Dad leaned over and scratched my behind. “But guess what? Every time I go out into that world and deal with all of that bullshit and then come home, the minute I walk through that door, Baron acts like it’s the first time he’s ever meet me. He’s consistently and constantly happy and excited to see me.” And then he starts rubbing my tummy and I roll on my back and eagerly let him.
“You just can’t find that nature in any human being. It may come and go in little temporary spats. But we all eventually get jaded with time.” And here is the most profound thing he had to say about me.
“I guess in this troubling and changing world, he’s a constant source of normality, positivity and happiness.”
He went on to say other great things about me, but my leg began to itch, so I started to scratch it with my teeth and then while my leg was up, I saw my privates and thought to myself, “It’s been at least a hundred and twenty seconds since I last licked them.” So, I went at it again. I’m not embarrassed to admit that when I lick my privates, I lose interest in pretty much everything else in the world.
So, this blog is for you, the P.U.s of the world. Those who ask that derogatory question: Does he really need to bring that stupid dog into Home Depot. The answer is a definitive Yes! They do.
You know why? Because the person on the other end of that leash, the one that my fellow canine is leading around, may be the loneliest, most dejected, grief stricken, or mentally ill person on the planet and that four-legged creature merrily walking along smelling the floor and wagging his tail is the sole purpose of that human’s soul endeavoring to wake up each morning or perhaps preventing him from never waking up on this side of life again.
Alternatively, on a move positive note, which my species possesses more abundantly than your homo sapien species. It just may be that the owner is a healthy, happy individual who loves her pet so much, she’s returning the all the joy and happiness she gets from Bella by letting Bella venture beyond her normal living space.
To put it in perspective, you know how you felt during the Great Human Quarantine? You were forced to stay around your house. Play in your yard. Not go out in public. It sucked big time, right?

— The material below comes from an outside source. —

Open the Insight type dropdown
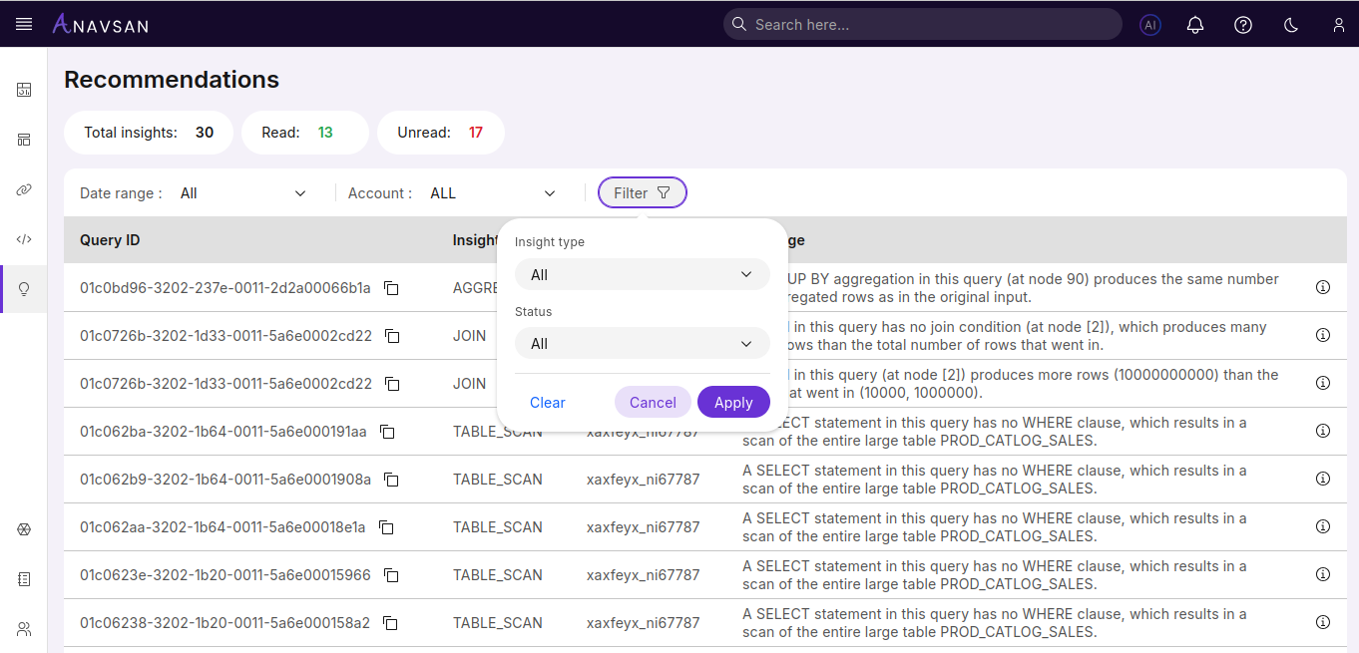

Well, fortunately for you, the yahoos in DC, eventually did away with the quarantine. We dogs, on the other hand, live our entire lives in a perpetual state of quarantine. House. Yard. Park. With an occasional drive here and there. So a trip to Home Depot or any other public place out of the ordinary is like a trip to the amusement park to you. It’s fun. It’s exciting. It’s new and different.
So don’t be such a hater when you see me or my kind walking around a Home Depot or sitting next to you at an outdoor restaurant patio. Don’t think of us as a four-legged, furry creature at the end of a leash. Think of us as medicine for an ailing soul and that leash is the IV line that’s pumping a little happiness into the psyche of the two-legged person at the other end of the leash. Come on over and say hi. Ask what my name is and if you can have the privilege to pet me. Show us a couple of seconds of love and I promise you’ll not only make my day, but I’ll make yours too!